WORK TASK: All of the data below must be repeated exactly.

RECORDS FOR THIS TASK:
* * * * * * * * *
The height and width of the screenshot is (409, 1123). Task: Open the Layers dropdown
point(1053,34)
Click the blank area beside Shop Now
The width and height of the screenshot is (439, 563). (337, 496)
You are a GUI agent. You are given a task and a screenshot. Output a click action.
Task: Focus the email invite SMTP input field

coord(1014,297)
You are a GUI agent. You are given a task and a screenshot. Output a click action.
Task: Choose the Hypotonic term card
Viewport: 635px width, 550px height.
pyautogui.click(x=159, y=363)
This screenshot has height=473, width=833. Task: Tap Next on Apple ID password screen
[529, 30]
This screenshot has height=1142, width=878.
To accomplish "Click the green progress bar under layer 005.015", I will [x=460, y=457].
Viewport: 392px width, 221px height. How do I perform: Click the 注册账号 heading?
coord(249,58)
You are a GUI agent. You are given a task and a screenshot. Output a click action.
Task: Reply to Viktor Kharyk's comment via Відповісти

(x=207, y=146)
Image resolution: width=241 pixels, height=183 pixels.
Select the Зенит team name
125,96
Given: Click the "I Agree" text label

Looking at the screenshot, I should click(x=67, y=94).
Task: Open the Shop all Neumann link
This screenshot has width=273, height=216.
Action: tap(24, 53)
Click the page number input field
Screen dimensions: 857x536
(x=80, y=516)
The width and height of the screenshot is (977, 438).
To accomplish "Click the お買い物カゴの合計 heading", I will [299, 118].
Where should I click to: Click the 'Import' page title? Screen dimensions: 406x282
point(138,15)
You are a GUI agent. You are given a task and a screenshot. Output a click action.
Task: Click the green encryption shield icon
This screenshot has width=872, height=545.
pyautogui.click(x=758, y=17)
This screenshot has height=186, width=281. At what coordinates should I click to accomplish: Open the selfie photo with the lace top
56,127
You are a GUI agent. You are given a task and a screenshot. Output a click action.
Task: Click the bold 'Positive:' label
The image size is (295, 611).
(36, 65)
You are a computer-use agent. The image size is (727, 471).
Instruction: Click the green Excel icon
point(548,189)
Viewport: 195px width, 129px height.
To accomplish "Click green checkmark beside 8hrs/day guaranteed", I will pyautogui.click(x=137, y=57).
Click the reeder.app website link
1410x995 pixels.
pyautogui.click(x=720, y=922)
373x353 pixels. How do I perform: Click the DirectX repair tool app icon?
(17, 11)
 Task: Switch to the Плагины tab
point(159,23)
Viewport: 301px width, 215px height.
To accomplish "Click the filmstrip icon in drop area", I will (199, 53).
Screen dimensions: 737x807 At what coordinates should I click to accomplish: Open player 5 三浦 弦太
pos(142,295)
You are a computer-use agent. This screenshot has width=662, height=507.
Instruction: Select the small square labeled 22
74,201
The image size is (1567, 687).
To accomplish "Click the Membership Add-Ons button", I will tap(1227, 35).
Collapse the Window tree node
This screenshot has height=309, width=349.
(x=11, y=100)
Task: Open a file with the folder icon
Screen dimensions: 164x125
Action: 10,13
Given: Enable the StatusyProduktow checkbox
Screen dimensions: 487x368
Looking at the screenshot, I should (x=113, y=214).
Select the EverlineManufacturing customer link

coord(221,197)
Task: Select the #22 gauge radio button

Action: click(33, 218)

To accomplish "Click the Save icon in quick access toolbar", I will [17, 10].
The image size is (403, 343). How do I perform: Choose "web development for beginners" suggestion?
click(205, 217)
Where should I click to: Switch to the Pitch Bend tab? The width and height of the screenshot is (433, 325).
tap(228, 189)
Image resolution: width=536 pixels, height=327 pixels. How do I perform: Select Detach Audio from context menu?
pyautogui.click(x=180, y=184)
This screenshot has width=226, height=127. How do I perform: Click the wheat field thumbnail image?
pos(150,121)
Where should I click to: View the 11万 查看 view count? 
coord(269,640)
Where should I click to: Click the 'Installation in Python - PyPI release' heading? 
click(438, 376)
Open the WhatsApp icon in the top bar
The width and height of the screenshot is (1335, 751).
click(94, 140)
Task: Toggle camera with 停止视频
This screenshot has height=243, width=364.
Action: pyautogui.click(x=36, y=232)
* * * * * * * * *
RESULT OF THIS EXERCISE:
The height and width of the screenshot is (409, 1123). Task: Open the Layers dropdown
point(1053,34)
Click the blank area beside Shop Now
The width and height of the screenshot is (439, 563). (337, 496)
You are a GUI agent. You are given a task and a screenshot. Output a click action.
Task: Focus the email invite SMTP input field

coord(1014,297)
You are a GUI agent. You are given a task and a screenshot. Output a click action.
Task: Choose the Hypotonic term card
Viewport: 635px width, 550px height.
pyautogui.click(x=159, y=363)
This screenshot has height=473, width=833. Task: Tap Next on Apple ID password screen
[529, 30]
This screenshot has height=1142, width=878.
To accomplish "Click the green progress bar under layer 005.015", I will [x=460, y=457].
Viewport: 392px width, 221px height. How do I perform: Click the 注册账号 heading?
coord(249,58)
You are a GUI agent. You are given a task and a screenshot. Output a click action.
Task: Reply to Viktor Kharyk's comment via Відповісти

(x=207, y=146)
Image resolution: width=241 pixels, height=183 pixels.
Select the Зенит team name
125,96
Given: Click the "I Agree" text label

Looking at the screenshot, I should click(x=67, y=94).
Task: Open the Shop all Neumann link
This screenshot has width=273, height=216.
Action: tap(24, 53)
Click the page number input field
Screen dimensions: 857x536
(x=80, y=516)
The width and height of the screenshot is (977, 438).
To accomplish "Click the お買い物カゴの合計 heading", I will [299, 118].
Where should I click to: Click the 'Import' page title? Screen dimensions: 406x282
point(138,15)
You are a GUI agent. You are given a task and a screenshot. Output a click action.
Task: Click the green encryption shield icon
This screenshot has width=872, height=545.
pyautogui.click(x=758, y=17)
This screenshot has height=186, width=281. At what coordinates should I click to accomplish: Open the selfie photo with the lace top
56,127
You are a GUI agent. You are given a task and a screenshot. Output a click action.
Task: Click the bold 'Positive:' label
The image size is (295, 611).
(36, 65)
You are a computer-use agent. The image size is (727, 471).
Instruction: Click the green Excel icon
point(548,189)
Viewport: 195px width, 129px height.
To accomplish "Click green checkmark beside 8hrs/day guaranteed", I will pyautogui.click(x=137, y=57).
Click the reeder.app website link
1410x995 pixels.
pyautogui.click(x=720, y=922)
373x353 pixels. How do I perform: Click the DirectX repair tool app icon?
(17, 11)
 Task: Switch to the Плагины tab
point(159,23)
Viewport: 301px width, 215px height.
To accomplish "Click the filmstrip icon in drop area", I will (199, 53).
Screen dimensions: 737x807 At what coordinates should I click to accomplish: Open player 5 三浦 弦太
pos(142,295)
You are a computer-use agent. This screenshot has width=662, height=507.
Instruction: Select the small square labeled 22
74,201
The image size is (1567, 687).
To accomplish "Click the Membership Add-Ons button", I will tap(1227, 35).
Collapse the Window tree node
This screenshot has height=309, width=349.
(x=11, y=100)
Task: Open a file with the folder icon
Screen dimensions: 164x125
Action: 10,13
Given: Enable the StatusyProduktow checkbox
Screen dimensions: 487x368
Looking at the screenshot, I should (x=113, y=214).
Select the EverlineManufacturing customer link

coord(221,197)
Task: Select the #22 gauge radio button

Action: click(33, 218)

To accomplish "Click the Save icon in quick access toolbar", I will [17, 10].
The image size is (403, 343). How do I perform: Choose "web development for beginners" suggestion?
click(205, 217)
Where should I click to: Switch to the Pitch Bend tab? The width and height of the screenshot is (433, 325).
tap(228, 189)
Image resolution: width=536 pixels, height=327 pixels. How do I perform: Select Detach Audio from context menu?
pyautogui.click(x=180, y=184)
This screenshot has width=226, height=127. How do I perform: Click the wheat field thumbnail image?
pos(150,121)
Where should I click to: View the 11万 查看 view count? 
coord(269,640)
Where should I click to: Click the 'Installation in Python - PyPI release' heading? 
click(438, 376)
Open the WhatsApp icon in the top bar
The width and height of the screenshot is (1335, 751).
click(94, 140)
Task: Toggle camera with 停止视频
This screenshot has height=243, width=364.
Action: pyautogui.click(x=36, y=232)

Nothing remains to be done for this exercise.